国际电信联盟(ITU)于2023年正式发布云计算风险管理框架标准:ITU-T Y.3539 Cloud computing – Framework of risk management。该项国际标准由中国信息通信研究院(以下简称“中国信通院”)牵头制定,旨在针对云计算运行过程中面临出现的服务不可用、数据丢失、数据泄露等风险后果提出管理方法。
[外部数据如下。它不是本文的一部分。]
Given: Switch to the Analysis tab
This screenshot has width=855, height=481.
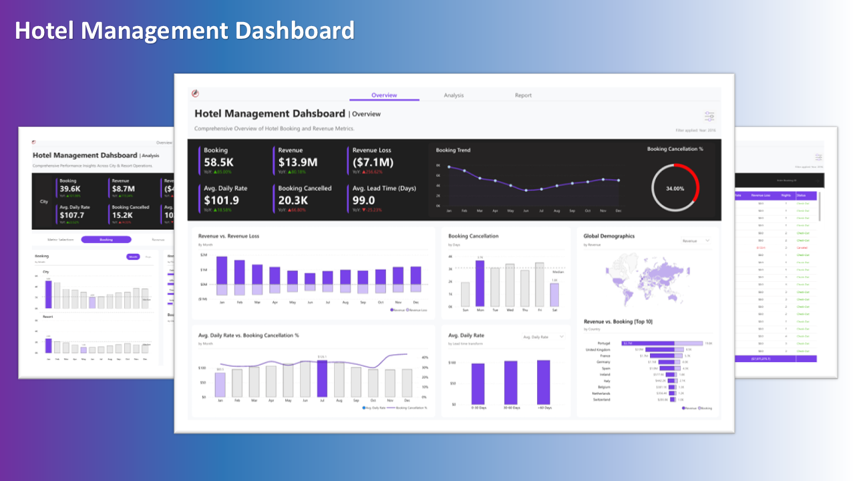Looking at the screenshot, I should [454, 96].
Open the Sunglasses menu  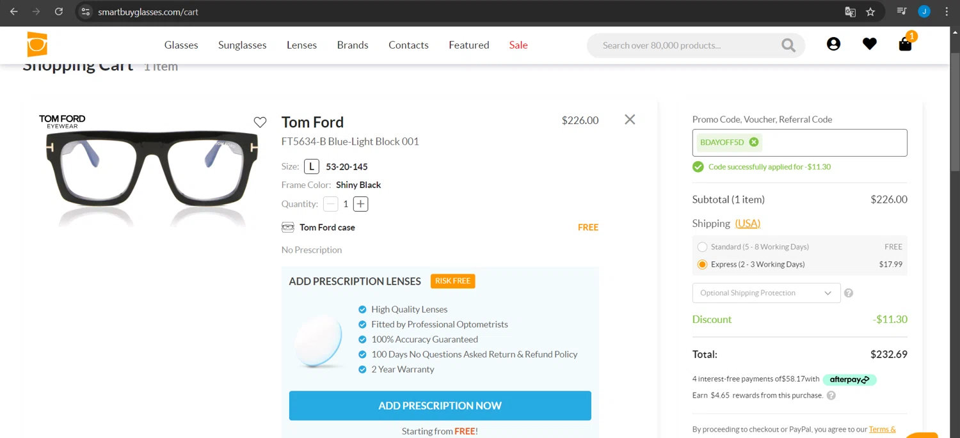tap(242, 45)
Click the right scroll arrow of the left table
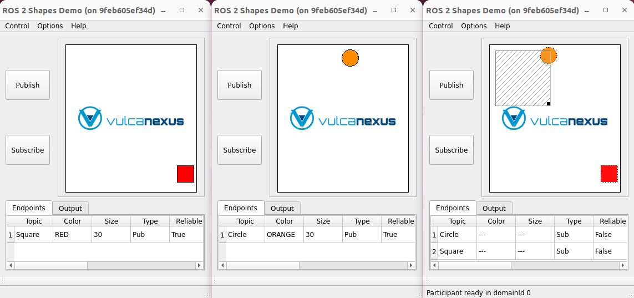Viewport: 634px width, 298px height. [200, 266]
《ITU-T Y.3539 Cloud computing – Framework of risk management》标准规范了云计算风险管理流程,用于指导企业梳理风险管理薄弱点。一是风险评估,充分识别云计算环境中的11个关键点,并对其可能遭受的潜在威胁、脆弱性以及风险管理能力进行识别,确定导致潜在损失的诱因,结合云计算应用价值进行风险估算;二是风险处置,基于云计算风险评估结果,选择风险降低、风险保持、风险回避或风险转移处置手段;三是云计算风险沟通和监测,云计算安全责任应由云服务商与云服务客户共同承担,双方应建立沟通机制,交换和共享风险信息,此外需要对云计算环境中的威胁和脆弱性进行持续监测,以保障云的可持续运营。
云计算风险管理框架
中国信通院云计算与大数据研究所在2016年开始探索云安全领域,依托中国通信标准化协会CCSA TC608、云计算开源产业联盟等组织,凝聚产业共识,已牵头编制云安全相关标准,包括云计算安全责任共担、云服务用户数据保护、零信任等行业/团体标准。ITU-T Y.3539国际标准的发布是云计算领域重要标准化成果,通过国际和国内标准协同联动,进一步增强我国在云计算领域标准化上的主动权。